- _Document excerpt_:

Run PowerShell script after creating a user

With the help of Adaxes, it is possible to automatically execute a script before or after an operation is performed in your directory. In this tutorial, you will learn how to run a PowerShell script after a new user account is created.

To automatically perform actions when a certain event takes place, you need to use business rules. Adaxes provides a built-in business rule named After user creation, which is triggered after a new user is created. Let's modify this rule so it also executes a PowerShell script.

  1. Launch Adaxes Administration console.

     How {id=collapse1}
    • On the computer where Adaxes Administration console is installed, open Windows Start menu.

    • Click Adaxes Administration Console.

  2. Expand Adaxes service \ Configuration \ Business Rules \ Builtin and select After user creation.

    For details on how to configure and activate the business rule, see Automate user provisioning.

    Alternatively, you can create a separate business rule that will execute a script upon user account creation.

     How {id=how_to_create_business_rule}
    • In Adaxes Administration console, right-click your Adaxes service, point to New and click Business Rule.

    • Enter a name for the new business rule and click Next.

    • On the Triggering Operation step, select User.

    • Select After and then select creating a user.

    • Click Next and follow instructions of the wizard.

  3. To add a Run a program or PowerShell script action to the business rule:

    • Click Add new action set.

    • Right-click Do nothing and then click Add Action in the context menu.

    • In the Add Action dialog, select the Run a program or PowerShell script action.

    • Click the Edit button to open the script editor.

      For information on how to write scripts for business rules, see Server-side scripting.

    • By default, the credentials of the Adaxes service account are used to run the script. Optionally, specify alternative credentials in the Run as section.

- _What to do_:
a – In the Adaxes tutorial, why is the built-in After user creation business rule the one that gets modified to run a PowerShell script?
b – Write the next part of the Adaxes tutorial on running a PowerShell script after user creation, starting after its last sentence.

- _Record excerpts_:
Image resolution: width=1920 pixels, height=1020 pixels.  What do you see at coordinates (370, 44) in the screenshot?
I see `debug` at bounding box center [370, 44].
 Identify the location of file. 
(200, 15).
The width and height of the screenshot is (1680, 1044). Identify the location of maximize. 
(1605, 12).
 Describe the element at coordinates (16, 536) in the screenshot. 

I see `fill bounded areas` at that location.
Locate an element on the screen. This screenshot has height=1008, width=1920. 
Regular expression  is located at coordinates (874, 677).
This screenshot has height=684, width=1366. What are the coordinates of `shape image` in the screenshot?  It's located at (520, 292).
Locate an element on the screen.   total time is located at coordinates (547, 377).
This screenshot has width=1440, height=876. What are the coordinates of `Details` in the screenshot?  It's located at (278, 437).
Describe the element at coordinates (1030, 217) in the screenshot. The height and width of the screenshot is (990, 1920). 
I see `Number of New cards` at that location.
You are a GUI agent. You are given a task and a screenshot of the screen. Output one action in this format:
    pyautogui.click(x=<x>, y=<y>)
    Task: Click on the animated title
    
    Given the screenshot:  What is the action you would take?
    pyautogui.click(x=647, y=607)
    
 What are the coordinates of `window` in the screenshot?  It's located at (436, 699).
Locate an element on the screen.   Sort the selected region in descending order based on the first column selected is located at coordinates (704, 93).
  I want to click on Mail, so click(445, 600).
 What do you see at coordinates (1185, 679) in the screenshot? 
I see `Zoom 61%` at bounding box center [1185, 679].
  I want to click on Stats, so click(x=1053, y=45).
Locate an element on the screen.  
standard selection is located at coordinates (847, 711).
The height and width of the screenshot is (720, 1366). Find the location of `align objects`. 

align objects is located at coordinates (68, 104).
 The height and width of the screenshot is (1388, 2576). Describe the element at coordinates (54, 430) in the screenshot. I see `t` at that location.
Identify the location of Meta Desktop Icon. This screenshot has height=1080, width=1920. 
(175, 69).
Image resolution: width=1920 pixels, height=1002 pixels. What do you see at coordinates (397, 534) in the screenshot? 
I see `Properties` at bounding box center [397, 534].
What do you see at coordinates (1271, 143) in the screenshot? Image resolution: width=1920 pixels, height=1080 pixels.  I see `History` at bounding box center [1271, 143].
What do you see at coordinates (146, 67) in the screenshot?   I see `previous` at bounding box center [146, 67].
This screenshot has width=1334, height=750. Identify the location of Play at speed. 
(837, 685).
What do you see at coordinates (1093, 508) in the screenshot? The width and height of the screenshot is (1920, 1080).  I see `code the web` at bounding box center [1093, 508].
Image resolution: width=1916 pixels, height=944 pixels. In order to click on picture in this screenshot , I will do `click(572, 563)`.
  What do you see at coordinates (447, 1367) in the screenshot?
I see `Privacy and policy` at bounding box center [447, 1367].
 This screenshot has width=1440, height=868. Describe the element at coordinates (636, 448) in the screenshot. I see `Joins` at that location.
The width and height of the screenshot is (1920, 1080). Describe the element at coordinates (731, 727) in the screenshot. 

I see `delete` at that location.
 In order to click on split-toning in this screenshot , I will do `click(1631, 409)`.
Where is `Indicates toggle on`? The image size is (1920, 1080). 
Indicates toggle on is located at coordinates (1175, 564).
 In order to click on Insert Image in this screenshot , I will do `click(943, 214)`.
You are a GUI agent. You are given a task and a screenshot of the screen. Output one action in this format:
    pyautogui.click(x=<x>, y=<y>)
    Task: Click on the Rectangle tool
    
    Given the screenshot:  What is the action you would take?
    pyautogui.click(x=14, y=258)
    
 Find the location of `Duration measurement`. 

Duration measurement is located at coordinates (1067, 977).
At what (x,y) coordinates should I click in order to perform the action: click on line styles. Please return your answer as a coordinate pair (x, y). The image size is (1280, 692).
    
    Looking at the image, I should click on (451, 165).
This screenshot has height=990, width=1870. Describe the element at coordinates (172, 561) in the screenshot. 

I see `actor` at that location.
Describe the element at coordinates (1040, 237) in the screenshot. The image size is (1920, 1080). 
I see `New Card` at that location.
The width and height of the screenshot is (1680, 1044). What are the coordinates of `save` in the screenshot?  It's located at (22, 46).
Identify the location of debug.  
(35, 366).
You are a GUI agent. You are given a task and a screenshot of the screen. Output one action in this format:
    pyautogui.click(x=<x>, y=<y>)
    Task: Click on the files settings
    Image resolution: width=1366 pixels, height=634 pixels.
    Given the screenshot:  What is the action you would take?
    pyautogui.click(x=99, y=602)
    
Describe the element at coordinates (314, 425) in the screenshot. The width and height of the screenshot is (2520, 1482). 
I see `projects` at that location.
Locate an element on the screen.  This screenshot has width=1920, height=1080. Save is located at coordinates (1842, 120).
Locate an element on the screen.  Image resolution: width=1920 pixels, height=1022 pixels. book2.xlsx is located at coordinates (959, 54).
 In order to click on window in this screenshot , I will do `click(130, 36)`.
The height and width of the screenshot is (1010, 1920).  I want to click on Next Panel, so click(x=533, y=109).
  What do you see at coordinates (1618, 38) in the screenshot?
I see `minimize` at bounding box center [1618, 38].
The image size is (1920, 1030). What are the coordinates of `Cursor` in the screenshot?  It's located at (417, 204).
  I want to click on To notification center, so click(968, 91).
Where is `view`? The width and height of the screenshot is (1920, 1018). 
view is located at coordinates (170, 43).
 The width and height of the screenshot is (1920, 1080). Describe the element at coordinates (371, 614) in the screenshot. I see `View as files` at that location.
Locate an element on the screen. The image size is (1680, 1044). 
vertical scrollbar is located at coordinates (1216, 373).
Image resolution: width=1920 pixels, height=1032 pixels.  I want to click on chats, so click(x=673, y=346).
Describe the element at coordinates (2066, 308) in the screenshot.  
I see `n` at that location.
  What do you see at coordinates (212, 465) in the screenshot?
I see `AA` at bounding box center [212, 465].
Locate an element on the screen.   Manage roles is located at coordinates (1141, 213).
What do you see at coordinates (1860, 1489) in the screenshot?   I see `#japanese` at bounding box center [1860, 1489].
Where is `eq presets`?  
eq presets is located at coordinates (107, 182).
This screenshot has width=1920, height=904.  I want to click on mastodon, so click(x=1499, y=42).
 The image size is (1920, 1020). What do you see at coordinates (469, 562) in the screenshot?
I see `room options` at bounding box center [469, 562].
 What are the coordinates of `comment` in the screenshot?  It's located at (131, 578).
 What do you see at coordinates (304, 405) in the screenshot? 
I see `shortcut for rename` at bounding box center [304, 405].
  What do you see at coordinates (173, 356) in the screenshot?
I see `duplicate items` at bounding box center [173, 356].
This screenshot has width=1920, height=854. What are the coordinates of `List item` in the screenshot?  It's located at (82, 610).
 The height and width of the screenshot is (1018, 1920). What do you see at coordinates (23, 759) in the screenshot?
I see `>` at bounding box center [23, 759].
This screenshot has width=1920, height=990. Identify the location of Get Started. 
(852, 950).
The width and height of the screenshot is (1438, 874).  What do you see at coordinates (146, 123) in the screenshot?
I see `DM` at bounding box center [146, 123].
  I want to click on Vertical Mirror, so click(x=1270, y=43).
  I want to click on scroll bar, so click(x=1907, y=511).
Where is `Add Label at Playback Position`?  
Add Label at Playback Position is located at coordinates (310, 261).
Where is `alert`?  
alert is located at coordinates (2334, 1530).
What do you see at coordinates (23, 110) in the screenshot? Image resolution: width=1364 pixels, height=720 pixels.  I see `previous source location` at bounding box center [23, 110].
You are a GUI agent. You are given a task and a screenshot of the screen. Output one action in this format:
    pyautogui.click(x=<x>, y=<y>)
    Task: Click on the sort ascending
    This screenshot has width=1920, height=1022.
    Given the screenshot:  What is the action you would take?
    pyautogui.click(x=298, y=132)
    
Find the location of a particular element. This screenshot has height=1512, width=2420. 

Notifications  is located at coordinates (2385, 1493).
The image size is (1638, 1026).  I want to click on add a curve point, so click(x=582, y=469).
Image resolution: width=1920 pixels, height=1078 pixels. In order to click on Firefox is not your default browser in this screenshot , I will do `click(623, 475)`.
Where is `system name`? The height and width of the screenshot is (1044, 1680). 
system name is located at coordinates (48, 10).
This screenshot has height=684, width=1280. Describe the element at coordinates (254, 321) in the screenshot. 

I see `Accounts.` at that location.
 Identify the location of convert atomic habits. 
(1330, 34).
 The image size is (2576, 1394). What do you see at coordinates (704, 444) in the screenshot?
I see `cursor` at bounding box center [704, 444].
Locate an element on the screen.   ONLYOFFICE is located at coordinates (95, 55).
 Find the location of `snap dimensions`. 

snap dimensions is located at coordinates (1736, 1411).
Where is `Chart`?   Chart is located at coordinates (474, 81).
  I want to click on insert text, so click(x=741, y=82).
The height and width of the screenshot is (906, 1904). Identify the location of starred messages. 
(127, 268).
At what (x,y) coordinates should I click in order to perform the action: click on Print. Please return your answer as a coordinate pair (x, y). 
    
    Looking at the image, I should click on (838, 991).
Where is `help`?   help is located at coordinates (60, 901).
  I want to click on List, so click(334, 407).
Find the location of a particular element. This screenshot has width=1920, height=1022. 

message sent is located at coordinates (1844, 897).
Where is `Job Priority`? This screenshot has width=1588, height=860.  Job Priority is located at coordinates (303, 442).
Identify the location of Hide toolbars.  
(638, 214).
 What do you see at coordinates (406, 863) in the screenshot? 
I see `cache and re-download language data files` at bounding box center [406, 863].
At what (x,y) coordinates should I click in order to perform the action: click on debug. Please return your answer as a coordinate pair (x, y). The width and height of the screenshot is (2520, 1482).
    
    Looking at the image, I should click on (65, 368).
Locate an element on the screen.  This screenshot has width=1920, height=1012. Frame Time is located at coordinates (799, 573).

- _Answers by task_:
a – In Adaxes, business rules perform actions automatically when a certain event takes place. The After user creation rule is triggered after a new user is created, so adding a script action to it makes the script run after each new user account is created.

b –
      The Run as credentials are used for outbound network connections only. For example, the credentials are used when you connect to a network share or MS SQL database, or when you create a remote PowerShell session using the New-PSSession cmdlet. For non-network operations and operations on directory objects, the credentials of the Adaxes service account are always used.

      You can get the credentials in your script using the $Context.RunAs property:

      $username = $Context.RunAs.UserName
      $password = ConvertTo-SecureString $Context.RunAs.Password -AsPlainText -Force
    • If the script takes a long time to run, it is recommended to execute it asynchronously. To do it, select the Execute asynchronously checkbox.

      If the option is selected, the business rule will not wait until the script is finished, and as a result, users will not wait long until the operation completes. Take into account that if an error occurs during asynchronous execution of a script, it will not be displayed in the Execution Log of the operation.

    • Click the button to provide a custom description for the action.

    • When done, click OK.

  4. Optionally, you may want the business rule to run the script only if certain conditions are met. To assign a condition, right-click the action and then click Add Condition in the context menu.

    In the following example, the script is executed on the condition that the Employee Type property of the new user account equals Subcontractor.

  5. Click Save changes.

Business rules trigger only for operations performed via Adaxes. To handle changes made outside of Adaxes, you can use scheduled tasks.